The business owners named on www.byrondeservesbetter.com are Ben Kirkwood, Beach Byron Bay, Grant Moffitt, Away at Byron Bay, Nick [No last name supplied], Pool Professionals, Che Devlin, Byron Bay Weddings & Fig Tree Restaurant and Norm Black, TripADeal.
They say ‘According to Tourism Research Australia, when you remove families who stay in holiday homes in Byron Shire, as will happen if the 90 day cap is imposed, Council will jeopardise 1,448 local jobs and remove $267 million from the local economy.
‘Think of all the small businesses impacted – restaurants, cafes, builders, retailers, gardeners, electricians, cleaners, handymen, garbage removal, pool maintenance, the list goes on!’
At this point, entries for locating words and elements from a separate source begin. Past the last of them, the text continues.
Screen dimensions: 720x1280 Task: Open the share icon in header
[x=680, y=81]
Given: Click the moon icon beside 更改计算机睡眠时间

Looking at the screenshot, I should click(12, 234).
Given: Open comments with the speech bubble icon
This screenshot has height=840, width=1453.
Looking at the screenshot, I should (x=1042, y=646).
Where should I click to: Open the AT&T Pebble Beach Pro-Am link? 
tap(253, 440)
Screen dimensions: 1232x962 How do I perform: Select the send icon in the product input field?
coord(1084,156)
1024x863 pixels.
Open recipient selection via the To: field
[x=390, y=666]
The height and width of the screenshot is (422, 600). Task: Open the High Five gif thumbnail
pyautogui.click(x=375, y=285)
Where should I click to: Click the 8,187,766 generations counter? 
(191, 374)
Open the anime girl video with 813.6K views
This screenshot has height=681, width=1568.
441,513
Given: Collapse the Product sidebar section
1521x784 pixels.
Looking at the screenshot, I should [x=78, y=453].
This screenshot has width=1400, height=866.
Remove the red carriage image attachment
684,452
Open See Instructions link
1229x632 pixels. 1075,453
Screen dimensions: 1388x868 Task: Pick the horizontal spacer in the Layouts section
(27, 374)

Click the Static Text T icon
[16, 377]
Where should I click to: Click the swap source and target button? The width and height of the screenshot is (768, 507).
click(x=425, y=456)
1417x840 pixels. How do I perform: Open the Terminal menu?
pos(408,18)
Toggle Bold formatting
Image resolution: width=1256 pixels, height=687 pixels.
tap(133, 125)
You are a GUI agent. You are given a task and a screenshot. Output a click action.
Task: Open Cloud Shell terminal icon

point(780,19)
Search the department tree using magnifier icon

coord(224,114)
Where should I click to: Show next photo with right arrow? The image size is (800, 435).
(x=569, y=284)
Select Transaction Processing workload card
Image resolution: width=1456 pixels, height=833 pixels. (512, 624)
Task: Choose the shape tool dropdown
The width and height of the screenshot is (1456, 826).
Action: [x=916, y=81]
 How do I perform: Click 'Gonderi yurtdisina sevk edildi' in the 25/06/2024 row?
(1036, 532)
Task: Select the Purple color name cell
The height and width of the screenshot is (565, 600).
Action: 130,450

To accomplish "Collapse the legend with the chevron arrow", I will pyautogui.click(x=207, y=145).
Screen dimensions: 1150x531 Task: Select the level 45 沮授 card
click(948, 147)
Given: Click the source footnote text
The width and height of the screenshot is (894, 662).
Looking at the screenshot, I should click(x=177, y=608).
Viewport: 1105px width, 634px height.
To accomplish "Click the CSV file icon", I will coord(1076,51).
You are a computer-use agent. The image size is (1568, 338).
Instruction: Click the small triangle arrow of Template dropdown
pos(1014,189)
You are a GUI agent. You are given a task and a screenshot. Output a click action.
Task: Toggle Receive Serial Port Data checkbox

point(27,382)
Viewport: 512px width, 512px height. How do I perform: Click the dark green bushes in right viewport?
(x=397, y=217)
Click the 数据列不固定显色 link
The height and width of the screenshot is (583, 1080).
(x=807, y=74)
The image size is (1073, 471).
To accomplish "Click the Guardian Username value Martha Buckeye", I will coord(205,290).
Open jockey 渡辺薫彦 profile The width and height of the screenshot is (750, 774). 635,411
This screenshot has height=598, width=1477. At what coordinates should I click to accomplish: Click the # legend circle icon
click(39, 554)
The Byron Chamber of Commerce have also raised similar concerns, citing the same Tourism Research Australia figures.
Despite the clear and well-documented pressure on housing for essential workers and the community over decades, which is largely a result of self-regulated holiday letting, no alternative solution is offered by the group.
Mayor, Michael Lyon, replied to the the claims made by byrondeservesbetter and said, ‘We are not promoting incorrect figures. We have included reports in the appendix going back three to four years, and since those reports were commissioned, there have of course been changes owing to covid, flood etc.
‘We are also aware that some hosts are registering as hosted when in fact they are unhosted’.
‘What needs to be understood clearly, is that this policy will make short-term letting more unattractive as an investment, relative to long-term letting.
Policy intended to work this way
‘That is why the industry is upset… because the policy will work as it is intended to, which is to shift the use of properties from short-term rentals to long-term rentals’.